Speaking of the Alvritshai, we get to see a lot more of them and their culture in Leaves than we did in Well. Some of that background world building gets to come to the forefront here. Colin and a cadre of Alvritshai head to the northern wastes. There’s some mini ice age stuff going on in Wrath Suvane and the old cities of the Alvritshai are buried under glacial snow. Tate shows us the inner workings of an Alvritshai House and the shaman-chieftan relationship among the dwarren. Some of the world building set up in the first book continues along here as a set up for the finale. A lot of the “I want to know more about this” from Wells is expanded upon here to the greatest satisfaction. So this top tier world building went and build another, taller tier and set up camp there.

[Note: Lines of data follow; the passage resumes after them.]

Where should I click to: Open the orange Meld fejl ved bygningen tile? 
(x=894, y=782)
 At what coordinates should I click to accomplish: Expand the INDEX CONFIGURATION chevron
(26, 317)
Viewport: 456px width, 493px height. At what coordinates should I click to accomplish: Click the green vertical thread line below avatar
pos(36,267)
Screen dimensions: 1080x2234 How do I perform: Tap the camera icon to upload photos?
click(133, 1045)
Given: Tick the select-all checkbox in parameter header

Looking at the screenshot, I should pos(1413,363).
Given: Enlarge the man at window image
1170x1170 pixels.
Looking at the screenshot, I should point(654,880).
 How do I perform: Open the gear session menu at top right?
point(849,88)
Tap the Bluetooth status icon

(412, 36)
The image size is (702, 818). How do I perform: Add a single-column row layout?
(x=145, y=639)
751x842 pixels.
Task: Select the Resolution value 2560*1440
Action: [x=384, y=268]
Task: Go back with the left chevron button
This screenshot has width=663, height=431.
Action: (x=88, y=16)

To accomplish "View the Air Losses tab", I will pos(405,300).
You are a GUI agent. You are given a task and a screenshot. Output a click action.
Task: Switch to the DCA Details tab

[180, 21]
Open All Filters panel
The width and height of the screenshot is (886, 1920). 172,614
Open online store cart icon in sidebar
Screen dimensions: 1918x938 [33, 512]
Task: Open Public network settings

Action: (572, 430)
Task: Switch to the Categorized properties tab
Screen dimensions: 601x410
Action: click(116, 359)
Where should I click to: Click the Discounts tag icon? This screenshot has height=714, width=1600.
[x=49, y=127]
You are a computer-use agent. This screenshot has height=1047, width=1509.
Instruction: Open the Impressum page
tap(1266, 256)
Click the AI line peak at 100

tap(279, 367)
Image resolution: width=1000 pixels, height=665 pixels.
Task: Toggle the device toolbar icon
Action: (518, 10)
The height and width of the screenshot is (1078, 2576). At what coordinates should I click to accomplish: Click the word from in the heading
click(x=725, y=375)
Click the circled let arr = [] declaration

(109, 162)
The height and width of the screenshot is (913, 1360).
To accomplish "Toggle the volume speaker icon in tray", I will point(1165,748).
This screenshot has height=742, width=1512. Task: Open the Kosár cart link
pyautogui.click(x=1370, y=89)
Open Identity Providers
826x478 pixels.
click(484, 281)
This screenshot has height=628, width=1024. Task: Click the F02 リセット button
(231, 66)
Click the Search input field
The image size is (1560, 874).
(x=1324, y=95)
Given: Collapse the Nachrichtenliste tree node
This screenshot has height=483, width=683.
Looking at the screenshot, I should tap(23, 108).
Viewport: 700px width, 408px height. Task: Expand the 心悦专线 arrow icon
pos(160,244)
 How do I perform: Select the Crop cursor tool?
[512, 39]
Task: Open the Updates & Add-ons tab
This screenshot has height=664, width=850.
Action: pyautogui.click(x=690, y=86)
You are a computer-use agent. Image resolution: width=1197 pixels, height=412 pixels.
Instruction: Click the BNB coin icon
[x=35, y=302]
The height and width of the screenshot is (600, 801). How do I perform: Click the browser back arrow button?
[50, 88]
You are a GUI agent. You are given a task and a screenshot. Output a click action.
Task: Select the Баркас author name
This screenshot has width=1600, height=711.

World building isn’t the end all and be all. That’s how you make a Dungeons and Dragons source book, not a novel. We’ve got our thriller plot and epic setting, we need the soul of the book now. Colin seems more realistically flawed here than he did in the first book. I think it is a reflection of the character’s evolution over the hundred year gap between the books. He loses touch with the world. Mistakes are made but he does what he feels is best at the time. That’s a common thing with the characters here and I’m glad. All too often, characters do what the book things they should do rather than what they feel is best. Some of the forces opposing Colin aren’t doing it out of anything evil or malignant, it’s what they feel is best.

In particular, my new favorite character is Siobhaen. She’s part of the religious Order of the Flame and gets stuck in one of the bigger moral quandaries of the book. She ends up rolling with Colin and kicking ass along the way. I know this is Colin’s story first and foremost but I’d read a whole book from Siobhaen.

Siobhaen isn’t the only new face we get in Leaves. We get chapters that follow the point of view of a dwarren shaman, a human leuitenant on the fringes of explored lands and a lot more focus with the Chosen of the Alvritshai. I’m calling this a neutral thing. The larger cast is well handled but there are some chapters that pull you away from a point of view you really don’t want to leave. A big cast like that can be a double edged sword sometimes although I think it is a well wielded sword here.

My only real drawback is Leaves has a bit of the Book Two Problem you can see coming from a long ways away. It’s the sort of thing that happens in trilogies of any medium. Hell, it’s even in Star Wars. The first installment has a self contained story arc but book two resolves bits and pieces while saving much for the third. It’s a complete non-issue when book three is sitting on the shelf ready to go, but Tate is still writing it. So this is less of a complaint and more of a “Keep going strong ’cause I’m all impatient!”

So go read the first book and then have at it with this one. This is an author to support so we can keep getting books like this for years to come. Hell, this is an author I wish was a Rhode Islander so I could talk shop over Wrath Suvane maps.